These are boom days for writers and readers looking for thoughtful, hard-hitting stories about real-life crime. Whether you’re in the mood for a high-octane page-turner, an investigation, or a penetrating memoir, chances are there’s a book (and many a podcast or docu-series) out there for you.
Every month, we round up the best new crime non-fiction with recommendations from CrimeReads staff. Here are the selections for July:
Nancy Rommelmann, To the Bridge (Little A)
In 2009, a shocking crime in Portland, Oregon captured national attention. A young mother named Amanda Stott-Smith brought her two young children to the Sellwood Bridge and dropped them off the bridge into the Willamette River. Journalist Nancy Rommelmann spent much of the next seven years trying to find out just what happened on that bridge, and what drove a mother to such a desperate, terrifying act. Rommelman is a dogged investigator, one who refuses to accept any of the easy or convenient answers. Diving into the official record and conducting penetrating interviews, Rommelmann offers up a complex, nuanced portrait of a woman, a family, and a crime that runs counter to everything we think we know about human nature.

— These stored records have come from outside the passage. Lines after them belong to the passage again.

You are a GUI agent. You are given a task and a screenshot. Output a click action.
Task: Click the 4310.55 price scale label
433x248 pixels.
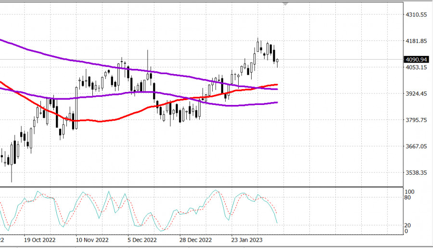click(417, 15)
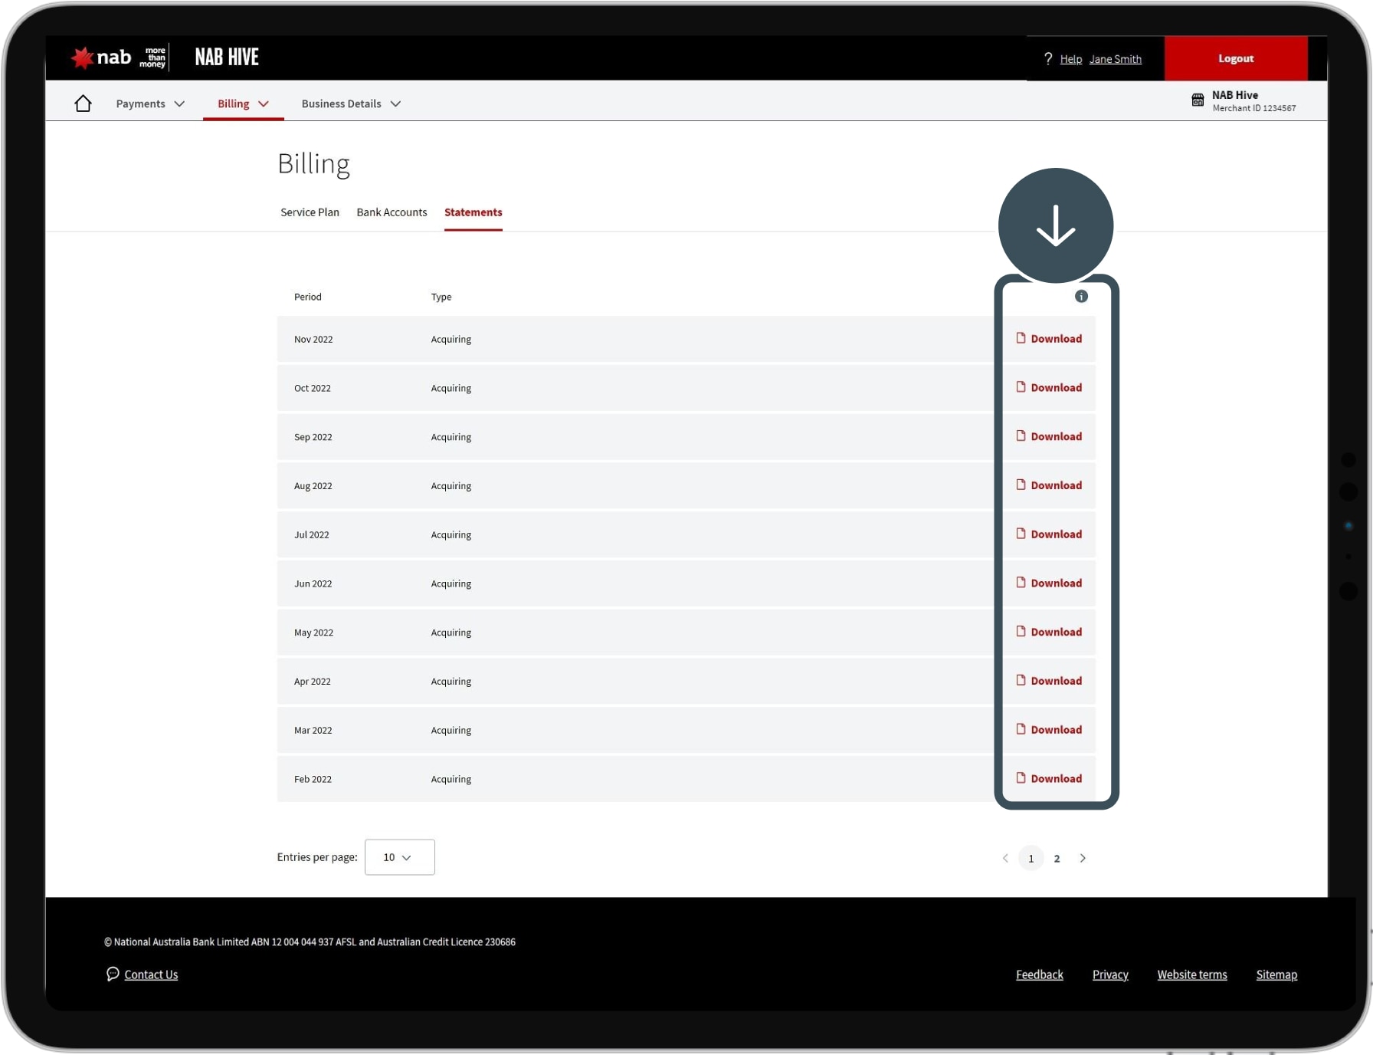Click the question mark Help icon
Image resolution: width=1373 pixels, height=1055 pixels.
pyautogui.click(x=1048, y=59)
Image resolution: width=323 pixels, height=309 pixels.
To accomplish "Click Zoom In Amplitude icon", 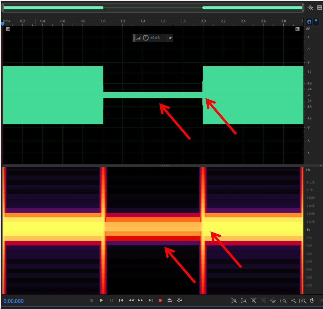I will (234, 300).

Paul French, City of Devils (Picador)
Few epochs stir up quite so much intrigue, mystery, and glamor as Shanghai in the 1930s: a divided city, a bustling port, a crossroads for the world, and a kind of frontier outpost where the citizens largely made up their own laws. In Paul French’s new book, City of Devils, that epoch is brought to life in brilliant fashion as French conjures up the world of “Lucky” Jack Riley and “Dapper” Joe Farren, two expats who lorded over the Shanghai nightclub circuit and soon got involved with all manner of illegal activity. French, the author of Midnight in Peking and a regular contributor here at CrimeReads, has a rich sense of place and an assured, engaging style that adds impressive layers of complexity and humanity to historical figures all but forgotten to time. City of Devils represents the very best of historical true crime: learned, gritty, and raucous.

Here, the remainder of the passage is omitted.